Liverpool's youngsters get over the line against Shrewsbury
Neil Critchley’s under-23 team win FA Cup fourth round replay at Anfield
Curtis Jones captained Liverpool against Shrewsbury Town in Tuesday night’s FA Cup replay. Photograph: Getty Images
Liverpool 1 Shrewsbury Town 0
As a Liverpool youth team celebrated securing the club’s passage into the fifth round of the FA Cup it was not difficult to imagine Jürgen Klopp, with a beer and a laptop on holiday, affording himself a wry smile. His gamble, his stand against football congestion, call it what you will, had paid off. Liverpool’s young players made their own point - they were far too good for Shrewsbury and deserved the prize of a trip to Chelsea.
Shrewsbury defender Ro-Shaun Williams headed into his own net late on to hand Liverpool’s youngsters a merited victory and one that their absent manager will savour abroad. Klopp had defended his absence on the basis that a young Liverpool team would benefit more from the familiar voice of Critchley than his fleeting appearance in the technical area.
That was his argument from a coaching perspective at least, and not an unreasonable one, although the idea that the under-23s coach would be leading an under-23s team proved an exaggeration. The average age of Liverpool’s starting line-up was 19 years and 102 days.
It was the youngest starting eleven in the club’s history, surpassing that for the Carabao Cup quarter-final defeat at Aston Villa in December, and featured four debutants in Adam Lewis, Liam Miller, Jake Cain and Leighton Clarkson. They were forced to wait 15 minutes before playing in front of a capacity Anfield crowd for the first time with kick off delayed by a crash on the M62 that impacted on match traffic.

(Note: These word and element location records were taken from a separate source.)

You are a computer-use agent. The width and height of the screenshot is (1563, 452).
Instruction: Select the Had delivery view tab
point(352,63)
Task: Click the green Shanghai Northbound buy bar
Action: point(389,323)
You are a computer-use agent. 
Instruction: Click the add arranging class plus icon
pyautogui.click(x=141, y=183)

While first team players holidayed in the likes of Dubai, Maldives and Miami - though not James Milner of course, who was here for the game - Curtis Jones became Liverpool’s youngest ever captain as he led the team out a week after his 19th birthday. The teenage skipper, 16-year-old Harvey Elliott, Neco Williams and midfield anchor Pedro Chirivella, who all started the humiliation of Everton’s first team in round three, were prominent as Liverpool’s youngsters dictated the first half.

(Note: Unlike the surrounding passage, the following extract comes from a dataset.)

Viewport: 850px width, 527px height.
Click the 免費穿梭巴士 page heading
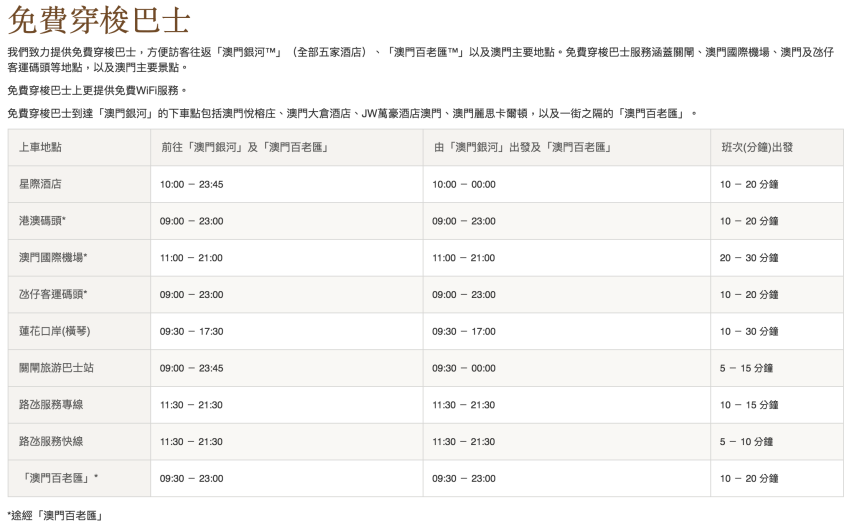(x=99, y=21)
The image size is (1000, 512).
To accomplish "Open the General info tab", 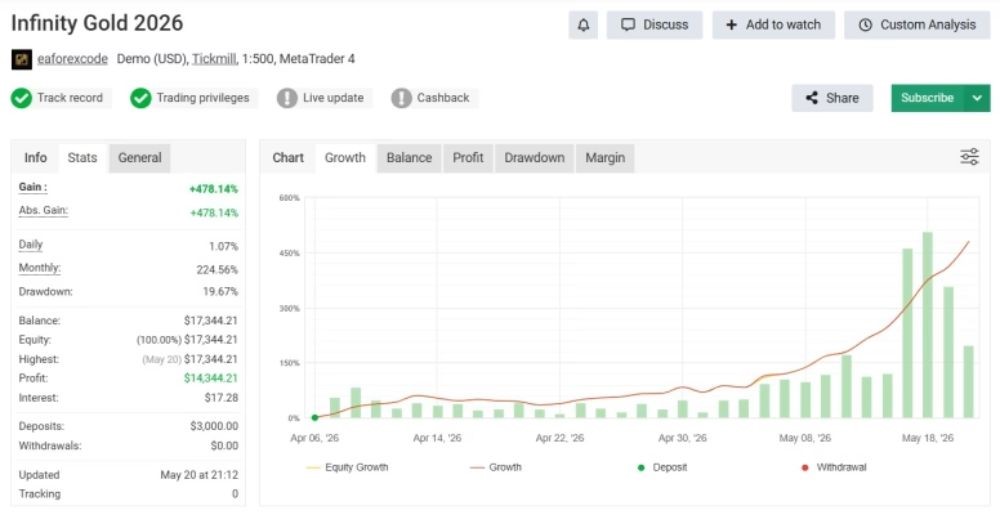I will (x=140, y=158).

The opening 45 minutes showcased their superior technique and natural confidence, although opportunities to make it count were limited. Jones drilled a free-kick straight at goalkeeper Max O’Leary with the first shot of the game. Williams went close with a low drive that sailed just wide of the far post and saw another effort blocked by Scott Golbourne when teed up by an inviting Clarkson cross. The right-back was booked for clattering into Aaron Pierre as he cleared the danger.
Liverpool were composed, sharp and feeding off the support of the crowd. Shrewsbury were remarkably flat by comparison. Even taking their struggles in League One into account, the visitors produced an underwhelming first-half display that clearly irked manager Sam Ricketts judging by his touchline demeanour. They may have been unable to rise to the occasion due to Liverpool’s dominance of the ball but Shrewsbury also failed to make their physical advantage count or threaten Caoimhin Kelleher’s goal by any means.

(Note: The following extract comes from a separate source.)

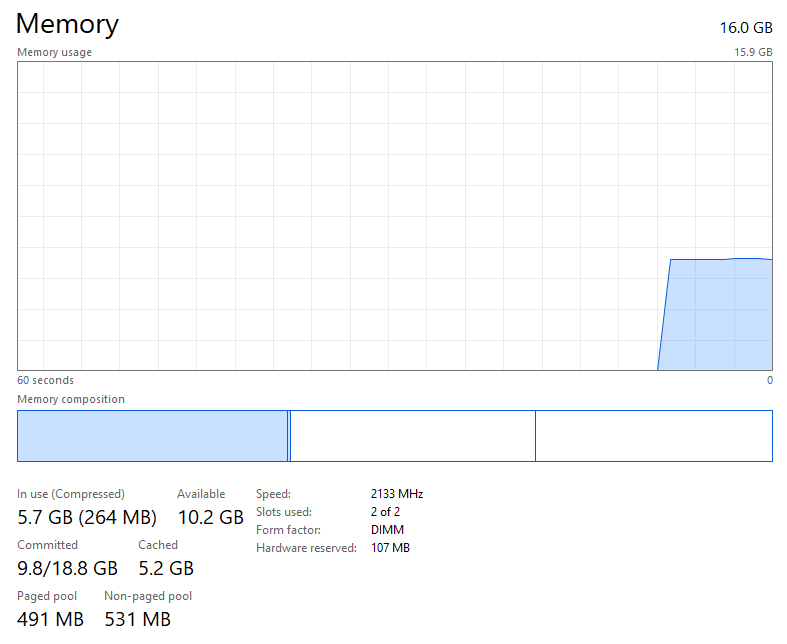Click the DIMM form factor value
The image size is (787, 644).
[x=387, y=530]
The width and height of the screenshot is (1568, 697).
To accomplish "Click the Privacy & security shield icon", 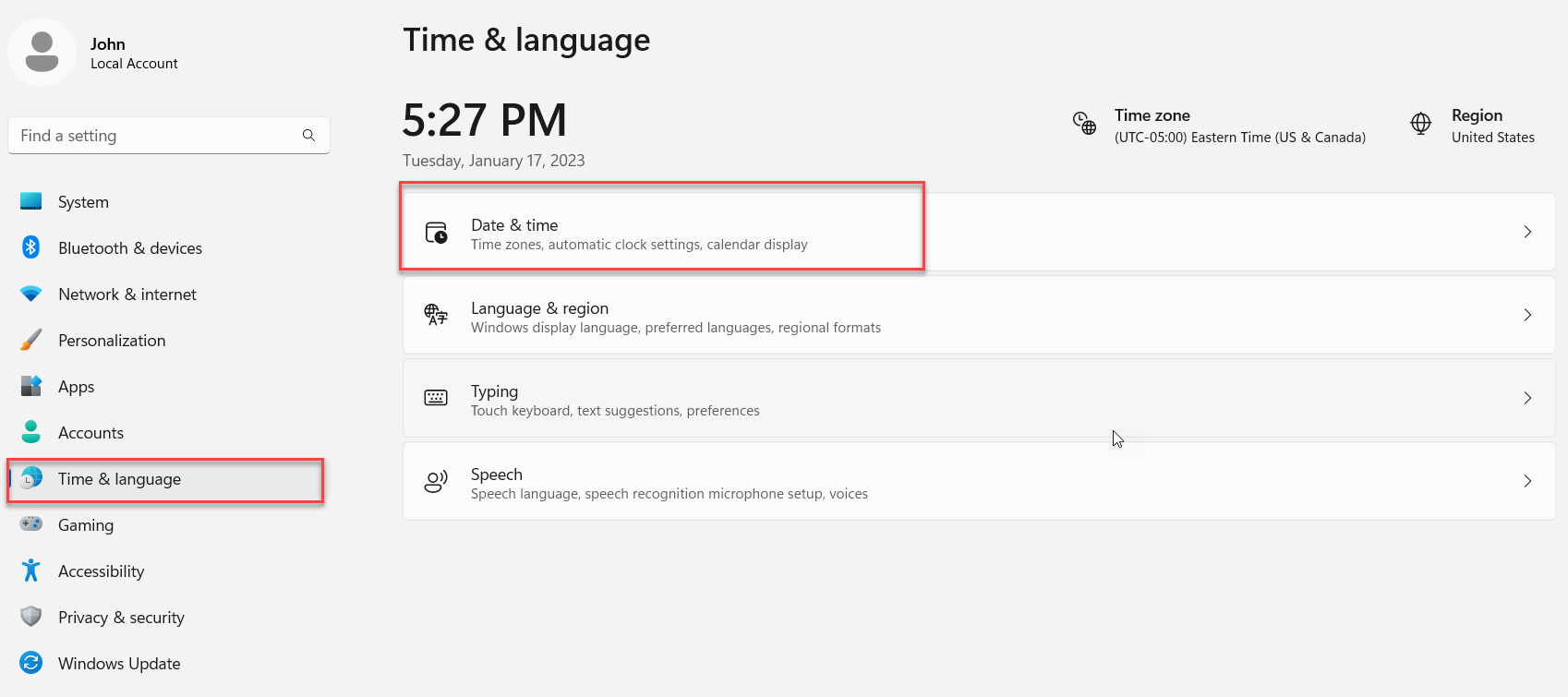I will (x=31, y=617).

As in the first encounter, Shrewsbury displayed greater belief and intensity after the break to finally exert some pressure on the Liverpool goal. Their problem, but not for the tie as a spectacle, was that the hosts lifted their level too.
Williams had the majority of Liverpool’s chances despite operating on the right of defence. Trent Alexander-Arnold’s spirit of adventure has evidently rubbed off. The Wales Under-19 international swept a half volley over from a neatly worked corner and was then denied by an instinctive save from O’Leary after fine work from Elliott. The former Fulham winger released Williams with a perfectly weighted pass across the Shrewsbury penalty area. The full-back placed his shot towards the bottom corner but O’Leary saved with his feet.
Ricketts introduced Daniel Udoh for the injured Lang and the substitute made an immediate impact. It could have been defining but for VAR. Udoh’s first contribution was to spin away from Williams on the left and cross low for David Edwards as he arrived unmarked in the Liverpool area.
Kelleher kept out the captain’s shot at close range but, from the rebound, Whalley headed home to send the away fans into raptures in the Anfield Road stand. Then came the dreaded wait for VAR. It found Udoh had been offside in the build-up and instead it was the Liverpool fans who were celebrating as the goal was disallowed.
Edwards urged his teammates to keep their heads amid the deflation. Unfortunately for Shrewsbury and their hopes of a lucrative trip to Stamford Bridge in the next round, Williams used his with telling consequences.
There were 15 minutes remaining when O’Leary threw the ball towards substitute Jason Cummings, Shrewsbury’s two-goal hero last time out, but Liverpool’s Williams intercepted easily. He returned the ball deep into the Shrewsbury area where the central defender, unaware that his goalkeeper was coming to collect, headed over O’Leary and into his own net. The kids were through, deservedly so.